▸ PASSAGE

This article has multiple issues. Please help improve it or discuss these issues on the talk page. (Learn how and when to remove these messages)
|
Kit Carson | |
---|---|
Born | Christopher Houston Carson December 24, 1809 Richmond, Kentucky, U.S. |
Died | May 23, 1868 Fort Lyon, Colorado Territory, U.S. | (aged 58)
Resting place | Kit Carson Cemetery, Taos, New Mexico |
Occupation(s) | Mountain man, frontiersman, guide, Indigenous agent, United States Army officer |
Known for |
|
Spouses |
|
Military career | |
Allegiance | United States Union |
Service | Union Army |
Rank | Brevet Brigadier General |
Commands | 1st New Mexico Volunteer Cavalry Regiment |
Battles / wars | Mexican–American War |
Signature | |
Christopher Houston Carson (December 24, 1809 – May 23, 1868) was an American frontiersman. He was a fur trapper, wilderness guide, Indian agent and U.S. Army officer. He became a frontier legend in his own lifetime through biographies and news articles; exaggerated versions of his exploits were the subject of dime novels. His understated nature belied confirmed reports of his fearlessness, combat skills, tenacity, as well as profound effect on the westward expansion of the United States. Although he was famous for much of his life, historians in later years have written that Kit Carson did not like, want, or even fully understand the fame that he experienced during his life.[1]
Carson left home in rural Missouri at 16 to become a mountain man and trapper in the West. In the 1830s, he accompanied Ewing Young on an expedition to Mexican California and joined fur-trapping expeditions into the Rocky Mountains. He lived among and married into the Arapaho and Cheyenne tribes.

▸ MATERIAL PROVIDED
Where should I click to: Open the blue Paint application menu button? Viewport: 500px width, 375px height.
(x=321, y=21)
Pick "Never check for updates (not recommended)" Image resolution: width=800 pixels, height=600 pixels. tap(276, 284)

▸ WORK TO DO
[1] In the Kit Carson article, swap "Kentucky" for "Virginia" and give everything from "This article has" down to "U.S. | (aged 58)".
[2] Do these statements agree with the Kit Carson article? (a) Carson left his home in Missouri at age 16. (b) Carson was born in Taos, New Mexico. (c) Carson married into the Arapaho and Cheyenne tribes.
The lines after the text aren't needed here.

▸ SOLUTIONS
[1]
This article has multiple issues. Please help improve it or discuss these issues on the talk page. (Learn how and when to remove these messages)
|
Kit Carson | |
---|---|
Born | Christopher Houston Carson December 24, 1809 Richmond, Virginia, U.S. |
Died | May 23, 1868 Fort Lyon, Colorado Territory, U.S. | (aged 58)

[2]
(a) Yes: "Carson left home in rural Missouri at 16"
(b) No: "December 24, 1809 Richmond, Kentucky"
(c) Yes: "He lived among and married into the Arapaho and Cheyenne tribes."